• Supplied passage

::::::::::

In this discursive position, the choice of Chile as a migration destination is related to the possibility of getting a job in the area of professional specialization, and not with obtaining higher salaries than in Spain. In some cases, the existence of social networks facilitates this purpose. The possibility of emigrating to other European countries that facilitate migration as members of the EU and their proximity, and which are also the recurring destination of Spanish migrants (Domingo & Sabater, 2013), is not an option for this studied group, which aims at professional and personal development, since a portion of migrants only get low-skilled jobs and with precarious hiring conditions.
But there were two issues [about Germany]. One, that the experience that my friends had there at the moment was not very pleasant; I mean, those I was telling you about in Germany were having like…, initially, quite a few problems, almost all of them slept at work; and well, above all, the main problem was the language, a barrier (Interviewee 19, personal communication, January 24, 2018).
Rodríguez, Romero, & Hidalgo (2015) explain that, in regards to migration to Chile, “it does not seem to be the salary differences or the differences in income levels between Spain and Chile that explain the migratory flows, but the promotion opportunities, both social and economic, that Chile offers” (Rodríguez et al., 2015, p. 118); added to this is the expectation of gaining professional experience.
On the other hand, the migratory networks that link these two countries increase the possibility that Chile will be chosen as a migration destination. These migratory networks are diverse in terms of the intensity of the bond and the role it plays in the potential migrant. In some cases, they have served as a bridge for job placement, while in others, they have only guided and motivated the choice of country.

::::::::::

• Material
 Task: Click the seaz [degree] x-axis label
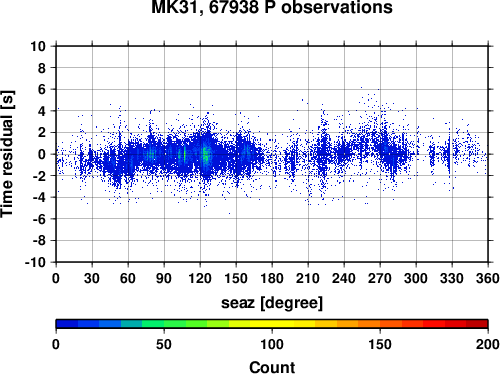[272, 303]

::::::::::

• Work required
Change "Germany" to "France" in the part of the text on migration to Chile that opens with the words containing "But there were" and closes with "gaining professional experience.", and give that part again. The listing has no role here.

• Answer in full
But there were two issues [about France]. One, that the experience that my friends had there at the moment was not very pleasant; I mean, those I was telling you about in France were having like…, initially, quite a few problems, almost all of them slept at work; and well, above all, the main problem was the language, a barrier (Interviewee 19, personal communication, January 24, 2018).
Rodríguez, Romero, & Hidalgo (2015) explain that, in regards to migration to Chile, “it does not seem to be the salary differences or the differences in income levels between Spain and Chile that explain the migratory flows, but the promotion opportunities, both social and economic, that Chile offers” (Rodríguez et al., 2015, p. 118); added to this is the expectation of gaining professional experience.